> **Aim of the task**
Convert the data from the line with "Click the Type of claim label" to the line with "coord(197,96)", both included, into a JSON list of strings with one string per line. Skip blank lines and leave the pictures out.

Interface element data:

________________________

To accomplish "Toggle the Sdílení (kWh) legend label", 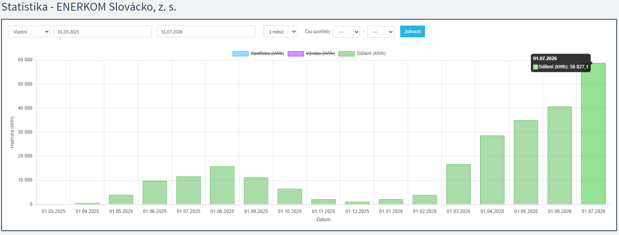I will click(371, 53).
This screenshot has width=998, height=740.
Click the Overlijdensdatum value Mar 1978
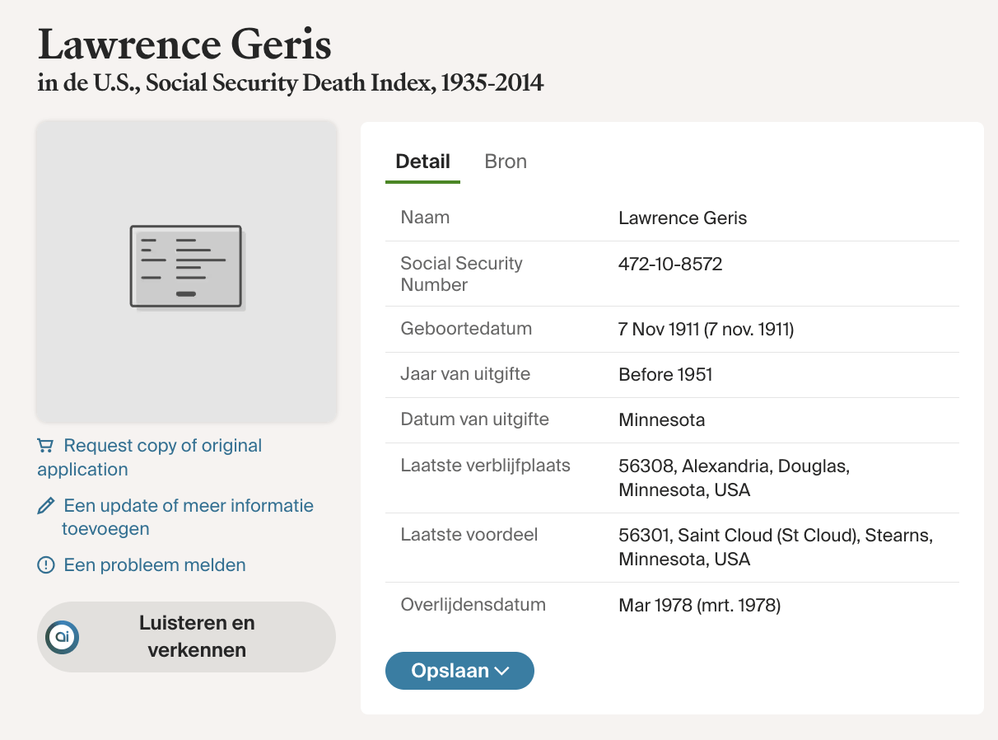pyautogui.click(x=699, y=606)
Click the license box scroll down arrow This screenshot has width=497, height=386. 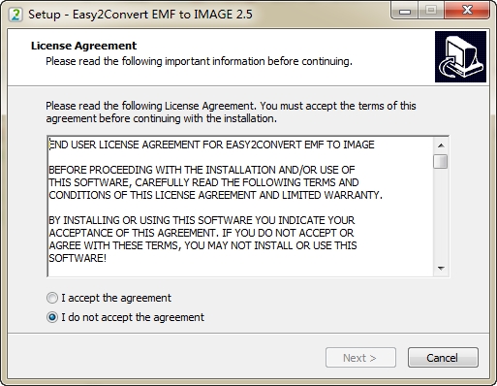point(441,269)
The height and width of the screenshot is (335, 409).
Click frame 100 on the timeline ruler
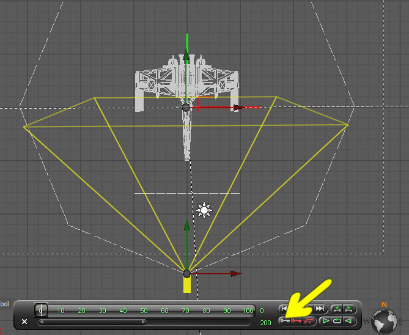coord(248,311)
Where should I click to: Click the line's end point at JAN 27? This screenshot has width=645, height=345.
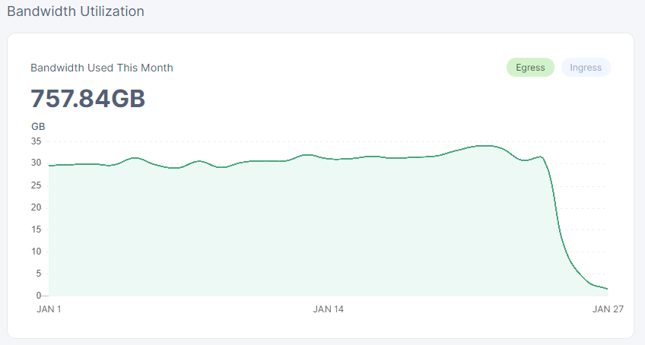click(607, 289)
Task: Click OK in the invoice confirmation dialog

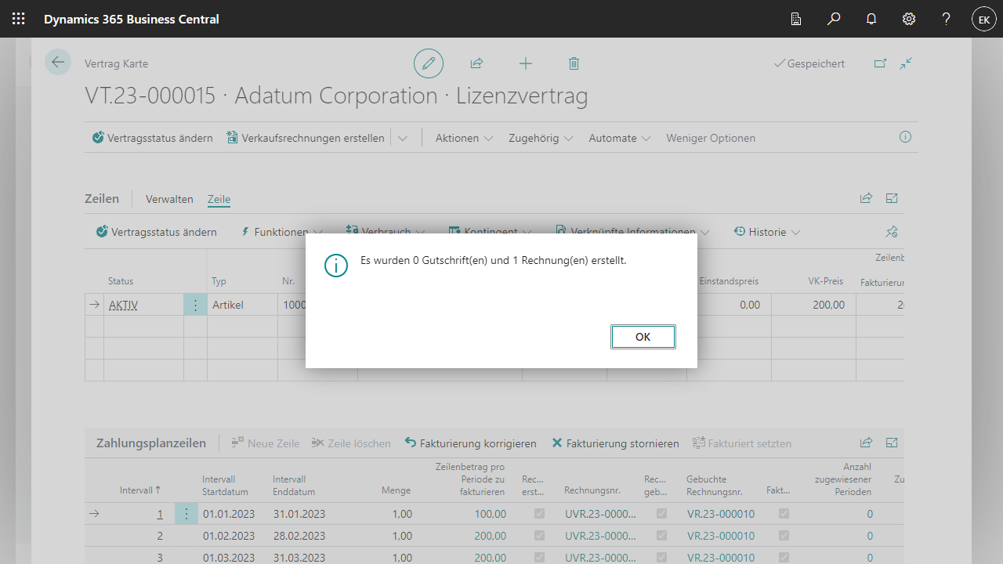Action: [x=643, y=337]
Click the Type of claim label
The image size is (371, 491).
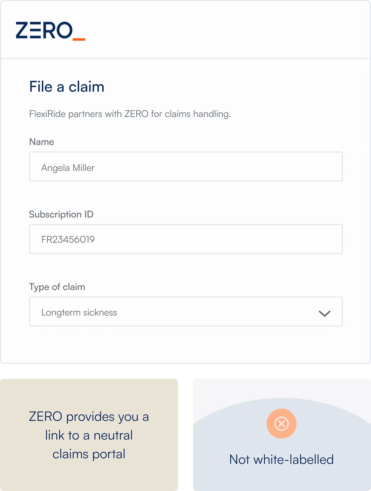(57, 287)
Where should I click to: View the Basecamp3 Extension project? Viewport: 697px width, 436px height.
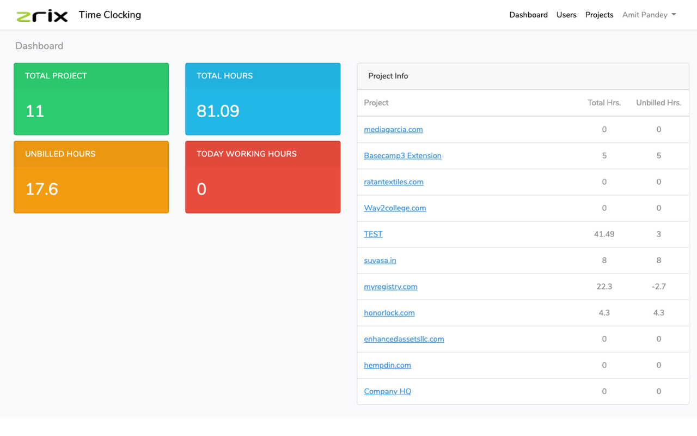(x=402, y=155)
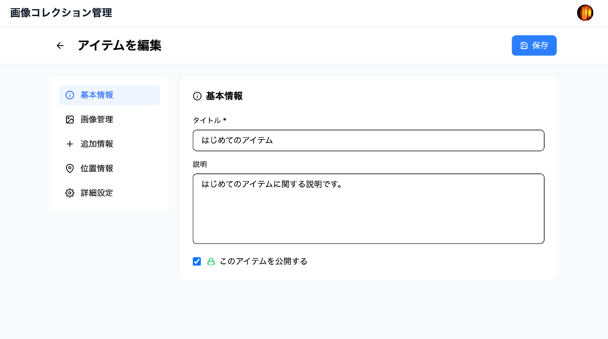Click the info icon in the 基本情報 heading

coord(197,96)
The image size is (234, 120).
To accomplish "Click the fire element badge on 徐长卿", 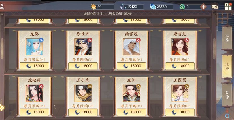I will 90,40.
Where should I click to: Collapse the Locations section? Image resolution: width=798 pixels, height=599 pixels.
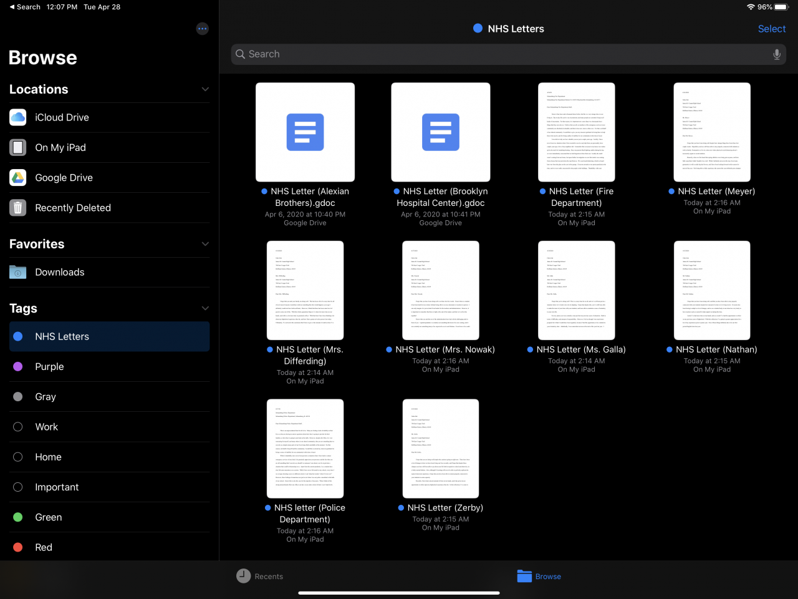pyautogui.click(x=205, y=89)
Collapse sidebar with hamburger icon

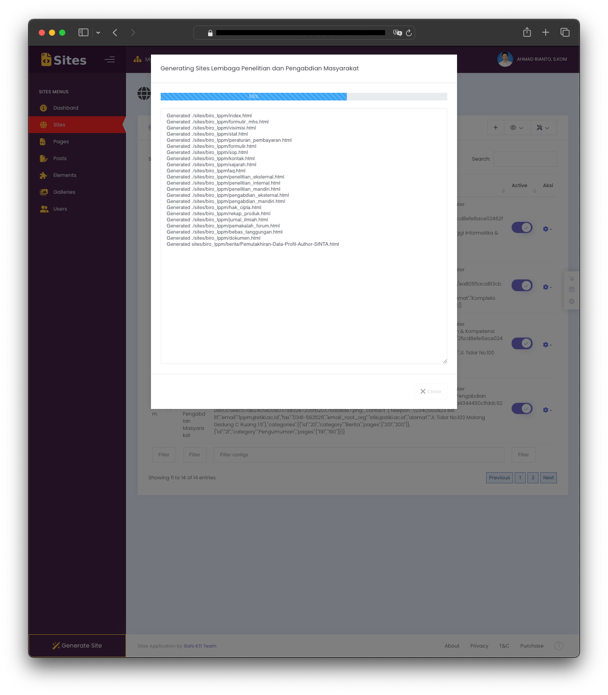pyautogui.click(x=110, y=60)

________________________

> **Written response**
[
  "Click the Type of claim label",
  "The image size is (371, 491).",
  "(57, 287)",
  "Where should I click to: View the Basecamp3 Extension project? Viewport: 697px width, 436px height.",
  "(x=402, y=155)",
  "Click the info icon in the 基本情報 heading",
  "coord(197,96)"
]